Suamiku menghela napas. Ia melirik Evan. Wajahnya mengernyit, seakan ia jijik pada anaknya sendiri. Rasa marah membakarku. Sudah cukup ia tidak membantuku mengurus Evan, sekarang ia malah menunjukkan sikap seperti ini. “Dia,” kata suamiku dengan suara serak, “aku akan membawanya.”
Aku menggeleng. “Tidak,” aku berkata tegas, “aku ibunya.”
Ia menatapku. Sudut matanya berkedut. Kelelahan merayapi bola matanya yang dulu tak pernah gagal membuatku terkesima. “Aku… ayahnya,” balasnya. Ada ragu yang terselip dalam bantahan itu.
Aku menggeleng kuat-kuat. “Tidak. Kita rawat dia bersama.”
Lalu, aku menepuk-nepuk Evan dengan sayang. Evan membuka matanya pelan-pelan. Aku tersenyum lebar. Kuraih ia dalam pelukanku. “Lihat, ia bangun. Tidak bisakah kau menunjukkan sikap yang agak manis?” Aku berkata pada suamiku.
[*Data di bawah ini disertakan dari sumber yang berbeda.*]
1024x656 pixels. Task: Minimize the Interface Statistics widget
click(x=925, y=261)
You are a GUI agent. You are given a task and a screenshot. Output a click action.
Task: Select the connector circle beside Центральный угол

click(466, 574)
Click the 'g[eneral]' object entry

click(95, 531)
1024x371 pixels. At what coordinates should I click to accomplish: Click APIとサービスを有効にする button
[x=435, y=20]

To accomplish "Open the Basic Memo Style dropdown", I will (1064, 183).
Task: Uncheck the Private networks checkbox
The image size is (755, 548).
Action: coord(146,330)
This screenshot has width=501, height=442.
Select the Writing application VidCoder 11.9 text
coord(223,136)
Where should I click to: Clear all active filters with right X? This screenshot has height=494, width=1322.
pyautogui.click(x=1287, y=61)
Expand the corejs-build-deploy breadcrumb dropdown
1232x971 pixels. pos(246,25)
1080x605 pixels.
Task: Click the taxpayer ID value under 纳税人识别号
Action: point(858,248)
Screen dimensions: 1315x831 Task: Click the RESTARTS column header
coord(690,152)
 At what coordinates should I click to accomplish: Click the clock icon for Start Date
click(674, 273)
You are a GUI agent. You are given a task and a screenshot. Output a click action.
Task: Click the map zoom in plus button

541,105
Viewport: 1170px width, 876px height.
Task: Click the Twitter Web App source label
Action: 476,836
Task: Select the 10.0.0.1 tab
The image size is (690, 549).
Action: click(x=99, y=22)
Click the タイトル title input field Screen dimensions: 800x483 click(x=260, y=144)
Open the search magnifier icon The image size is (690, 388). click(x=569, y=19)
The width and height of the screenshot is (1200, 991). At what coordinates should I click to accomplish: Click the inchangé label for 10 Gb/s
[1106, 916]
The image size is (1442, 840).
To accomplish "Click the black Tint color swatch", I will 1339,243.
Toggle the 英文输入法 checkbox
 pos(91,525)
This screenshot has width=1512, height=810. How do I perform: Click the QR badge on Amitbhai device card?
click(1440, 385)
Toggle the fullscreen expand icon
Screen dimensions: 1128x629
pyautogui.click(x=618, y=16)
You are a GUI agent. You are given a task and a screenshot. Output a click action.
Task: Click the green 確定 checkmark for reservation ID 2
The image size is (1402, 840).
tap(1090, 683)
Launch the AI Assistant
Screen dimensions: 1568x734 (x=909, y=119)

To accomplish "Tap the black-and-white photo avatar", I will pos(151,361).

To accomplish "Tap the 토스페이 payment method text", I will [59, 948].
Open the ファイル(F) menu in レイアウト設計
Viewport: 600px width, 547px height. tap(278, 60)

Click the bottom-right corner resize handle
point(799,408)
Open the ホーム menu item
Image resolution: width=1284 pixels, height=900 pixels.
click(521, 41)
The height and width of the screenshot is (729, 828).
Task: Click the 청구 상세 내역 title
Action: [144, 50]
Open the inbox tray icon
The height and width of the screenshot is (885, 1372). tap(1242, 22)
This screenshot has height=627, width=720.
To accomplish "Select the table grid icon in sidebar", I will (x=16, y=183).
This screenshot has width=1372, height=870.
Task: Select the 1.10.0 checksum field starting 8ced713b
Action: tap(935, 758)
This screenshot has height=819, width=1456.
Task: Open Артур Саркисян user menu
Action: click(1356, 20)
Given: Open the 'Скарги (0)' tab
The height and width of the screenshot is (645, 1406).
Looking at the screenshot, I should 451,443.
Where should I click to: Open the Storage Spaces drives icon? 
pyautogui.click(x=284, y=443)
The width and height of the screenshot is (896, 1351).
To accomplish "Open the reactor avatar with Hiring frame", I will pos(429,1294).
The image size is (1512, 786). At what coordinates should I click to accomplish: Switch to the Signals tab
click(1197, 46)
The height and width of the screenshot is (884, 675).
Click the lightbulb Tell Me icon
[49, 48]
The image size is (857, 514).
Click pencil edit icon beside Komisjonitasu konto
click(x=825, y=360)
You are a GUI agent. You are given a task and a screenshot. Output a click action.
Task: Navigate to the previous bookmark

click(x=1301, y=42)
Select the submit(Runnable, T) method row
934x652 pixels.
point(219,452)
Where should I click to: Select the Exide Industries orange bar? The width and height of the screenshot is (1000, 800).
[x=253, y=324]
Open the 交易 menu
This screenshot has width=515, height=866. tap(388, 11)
Lelah di wajah suamiku itu berubah jadi muak. Tiba-tiba, ia menyambar Evan dengan kasar dari pelukanku. Tubuhku bereaksi dengan cepat. Mulutku membuka mengeluarkan jeritan. Aku melayangkan tangan dan mencakar wajahnya dengan membabi buta. Kurebut Evan kembali. Suamiku meraung kesakitan. Evan menangis. Ruangan itu sejenak penuh jeritan.
Aku beringsut ke sudut terjauh ruangan, sebisa mungkin menciptakan jarak dengan suamiku yang masih menangkup wajahnya sambil merintih kesakitan. Ketika ia menemukanku meringkuk di pojok kamar, ia bangkit. Kudekap Evan sedekat mungkin ke dada. Aku akan melindunginya, apa pun ganjarannya. Takkan kubiarkan seorang pun menyakitinya.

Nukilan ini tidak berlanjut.